=== THE REQUEST ===
Put the item lines from the one containing "Click HWiNFO expand columns arrows icon" through the one containing "Action: coord(191,6)", inclusive, into a Markdown table with the columns Row and Line. Number each row, skip blank lines, and leave the pictures out.

=== ROWS ===
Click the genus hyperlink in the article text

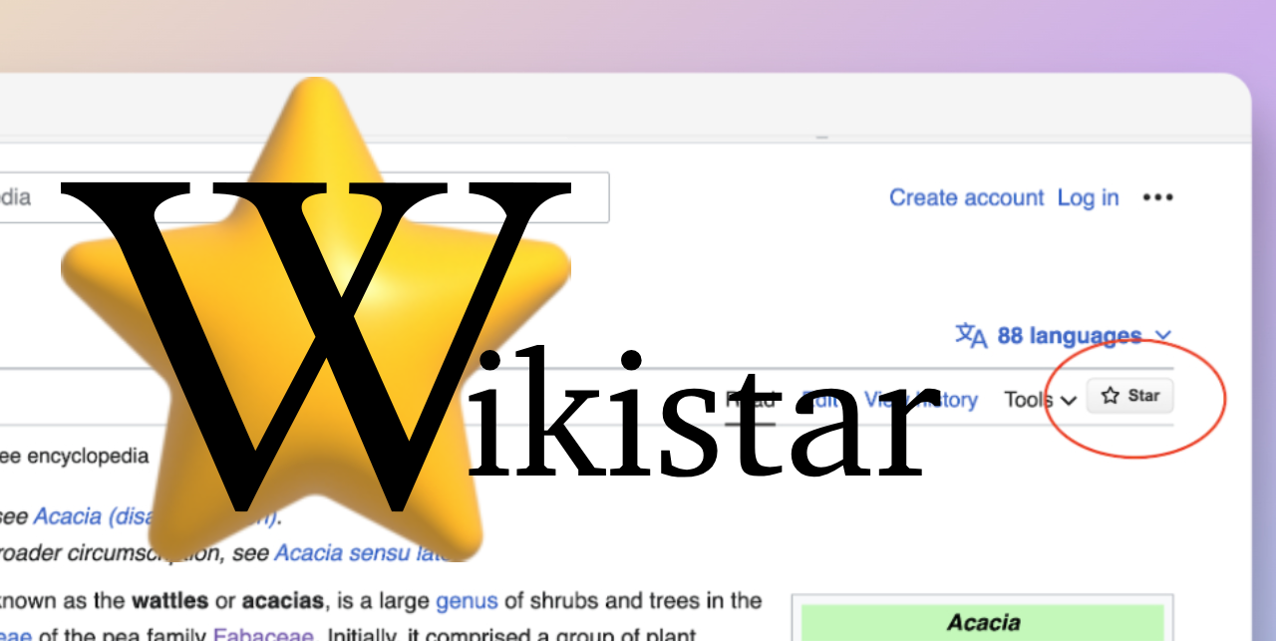[x=466, y=601]
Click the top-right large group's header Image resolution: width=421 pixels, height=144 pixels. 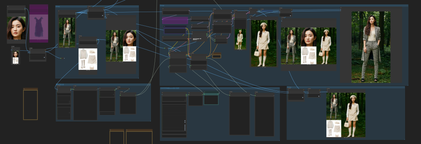[x=284, y=5]
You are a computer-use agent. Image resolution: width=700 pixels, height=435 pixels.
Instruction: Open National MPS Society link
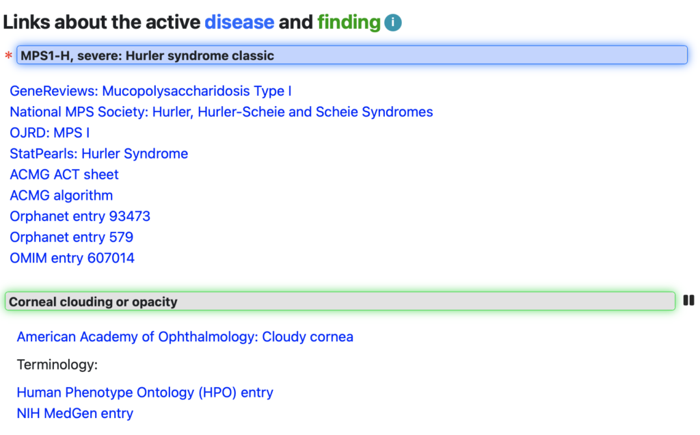point(221,111)
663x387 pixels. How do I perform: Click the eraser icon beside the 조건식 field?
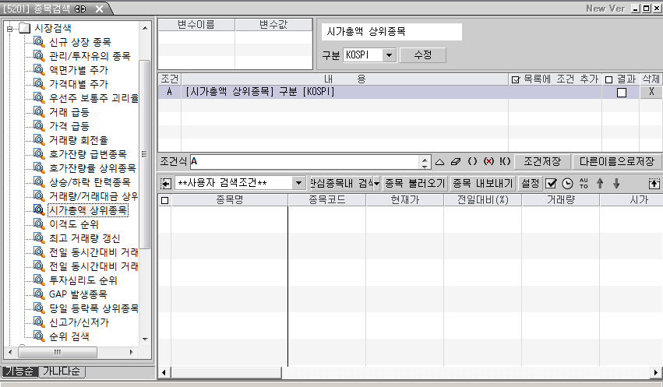coord(457,162)

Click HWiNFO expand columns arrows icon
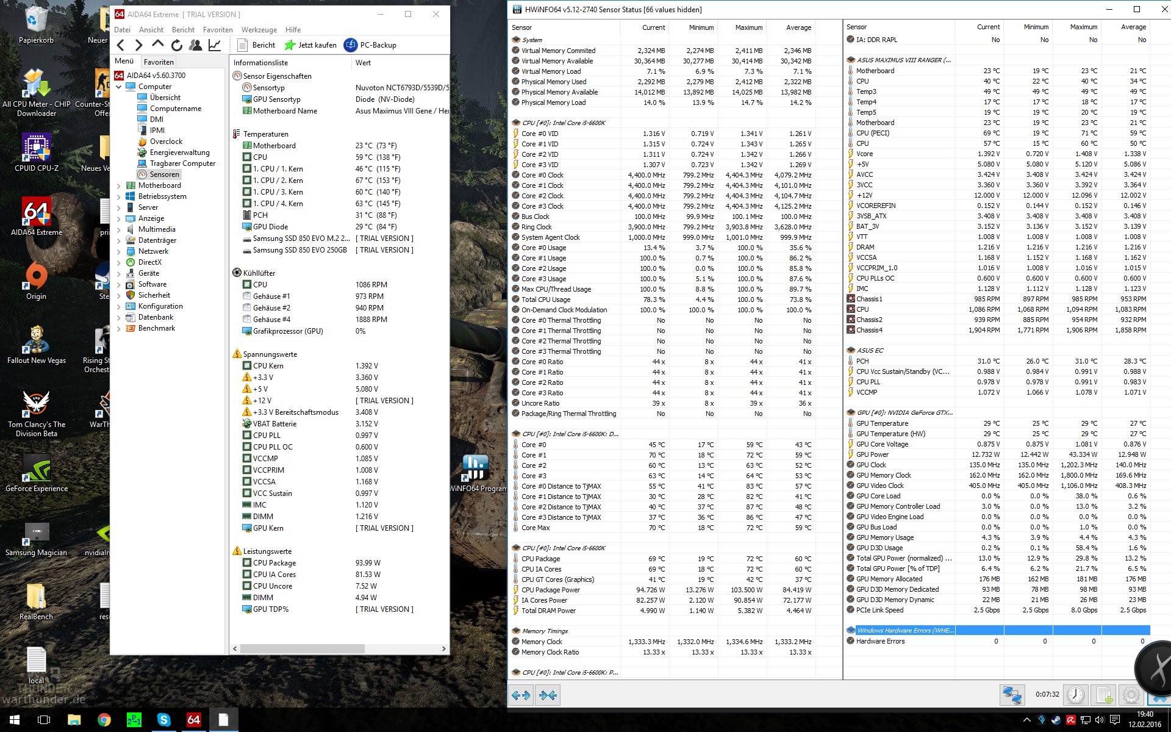(521, 695)
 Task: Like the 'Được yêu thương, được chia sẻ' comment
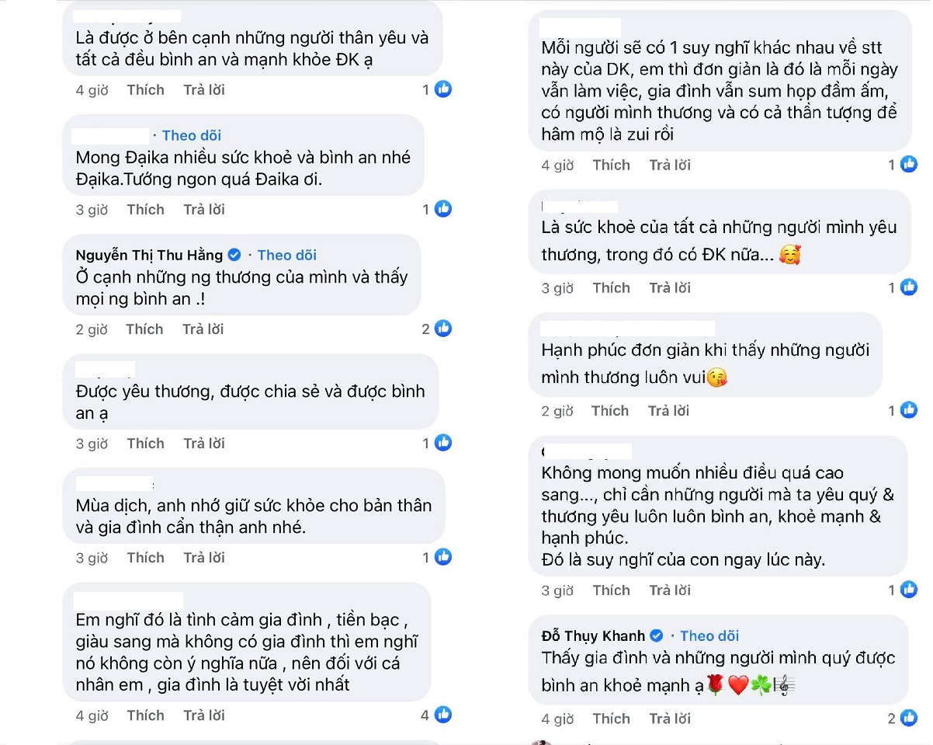[145, 444]
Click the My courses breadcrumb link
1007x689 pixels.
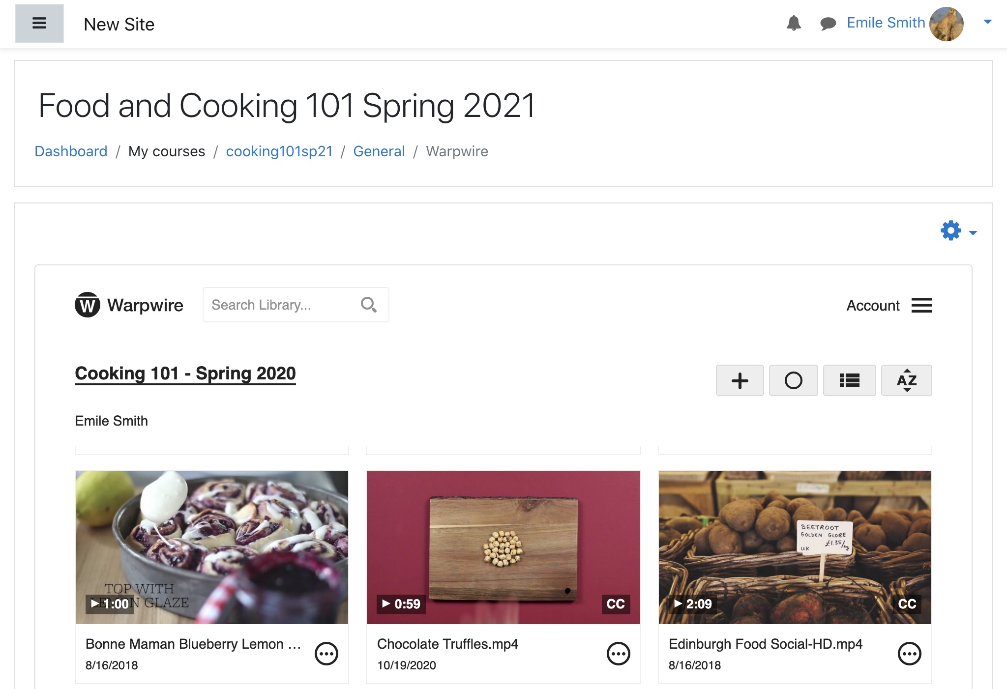166,150
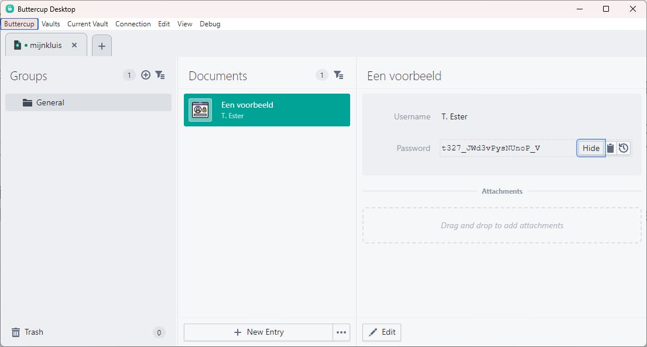
Task: Create a New Entry
Action: 258,332
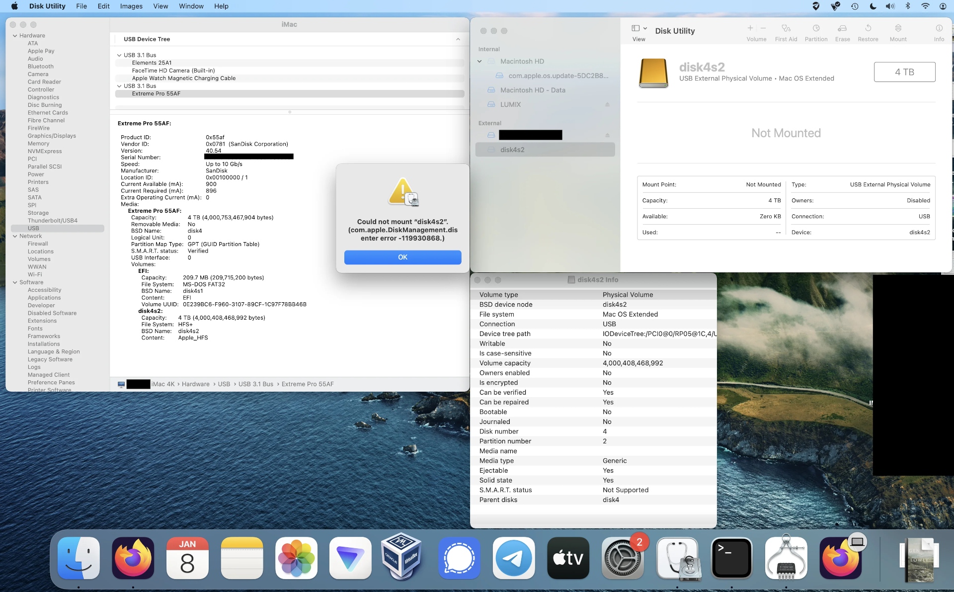The width and height of the screenshot is (954, 592).
Task: Open the Window menu
Action: coord(191,6)
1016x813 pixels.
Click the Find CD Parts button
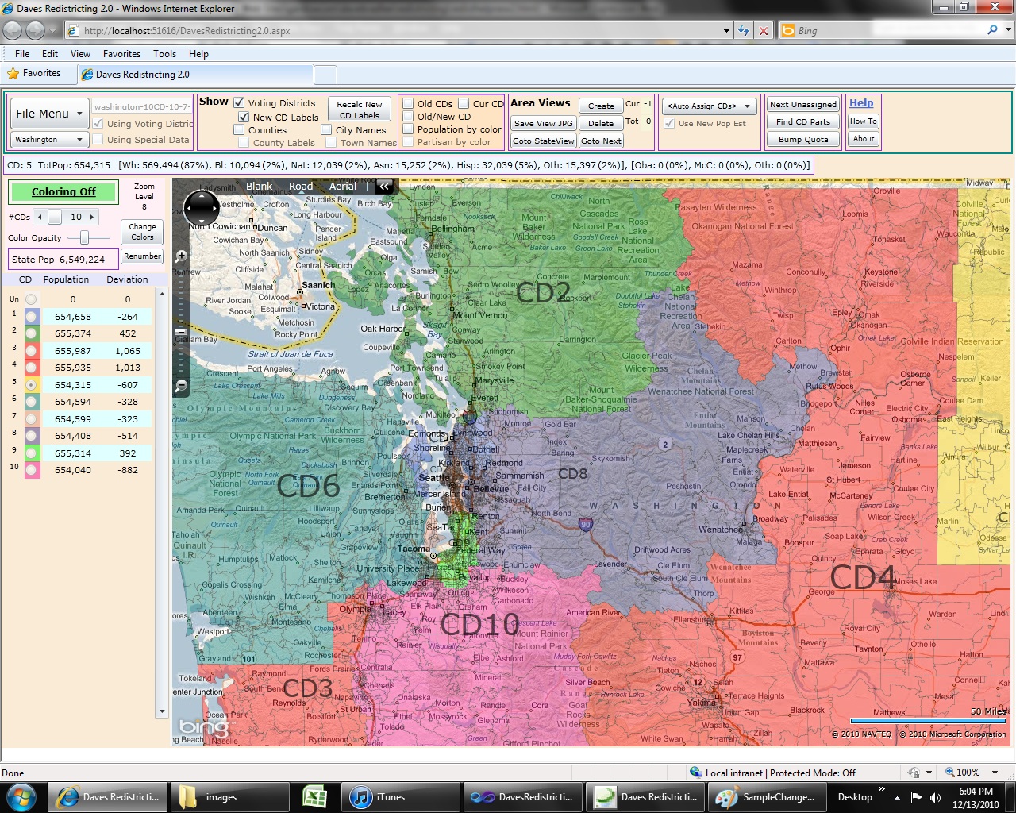point(802,121)
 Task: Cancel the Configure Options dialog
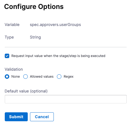point(42,117)
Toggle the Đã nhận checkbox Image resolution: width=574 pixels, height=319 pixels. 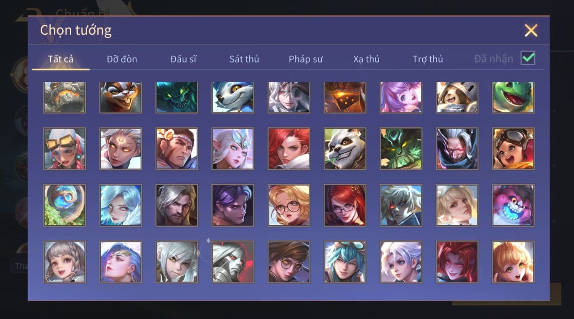(528, 58)
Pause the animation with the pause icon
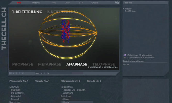The image size is (172, 103). pos(20,73)
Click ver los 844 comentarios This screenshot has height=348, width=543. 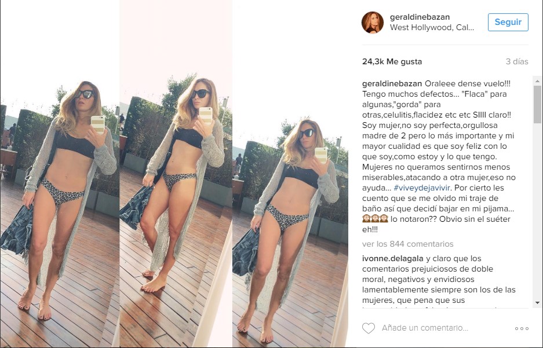407,244
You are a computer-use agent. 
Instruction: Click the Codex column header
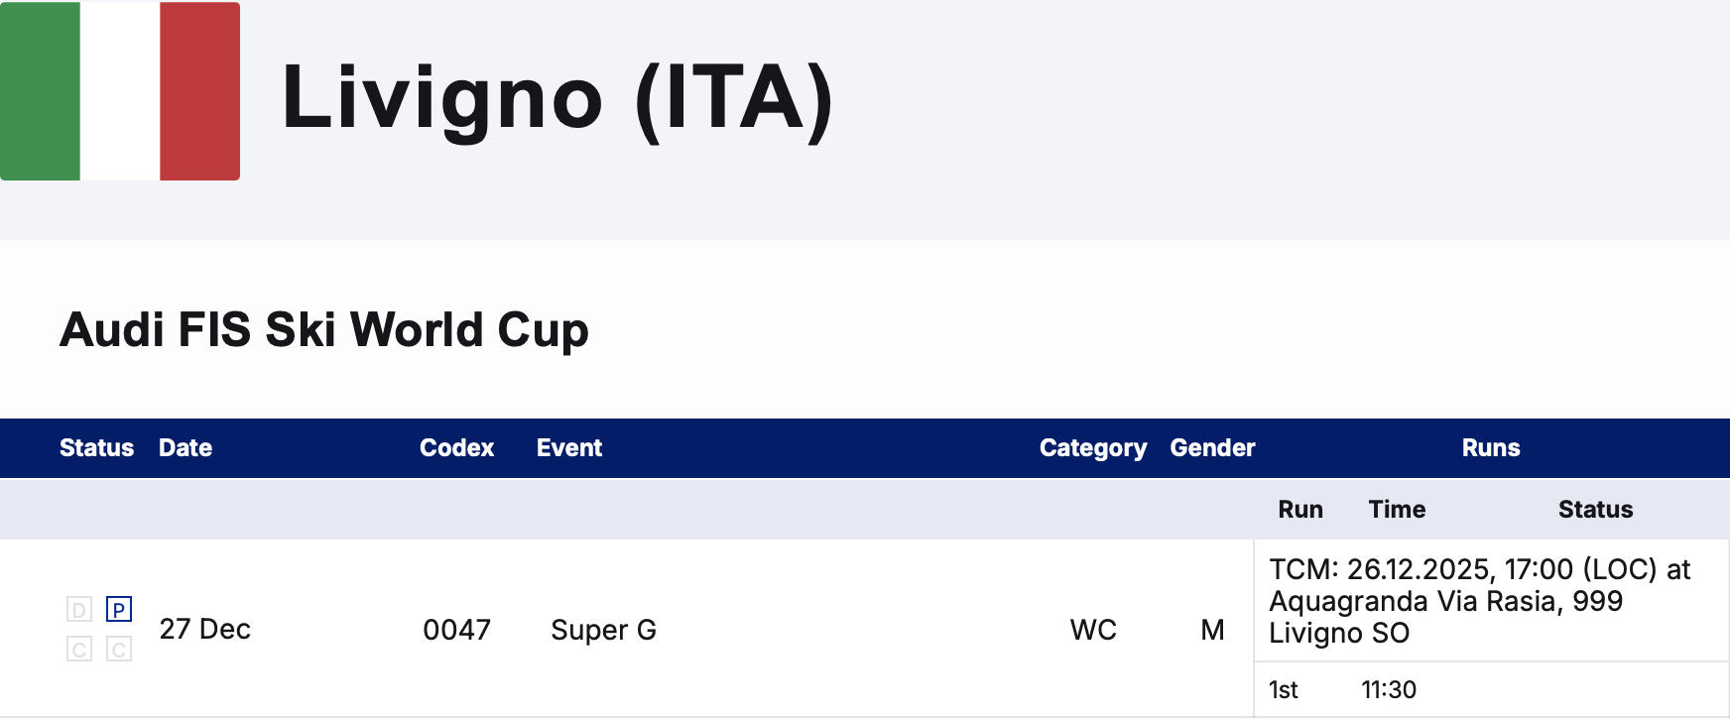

=== EXPECTED ANSWER ===
| Row | Line |
|---|---|
| 1 | Click HWiNFO expand columns arrows icon |
| 2 | (521, 695) |
| 3 |  Task: Like the 'Được yêu thương, được chia sẻ' comment |
| 4 | [145, 444] |
| 5 | Click the My courses breadcrumb link |
| 6 | 1007x689 pixels. |
| 7 | 166,150 |
| 8 | Task: Create a New Entry |
| 9 | Action: 258,332 |
| 10 | The width and height of the screenshot is (954, 592). |
| 11 | Task: Open the Window menu |
| 12 | Action: coord(191,6) |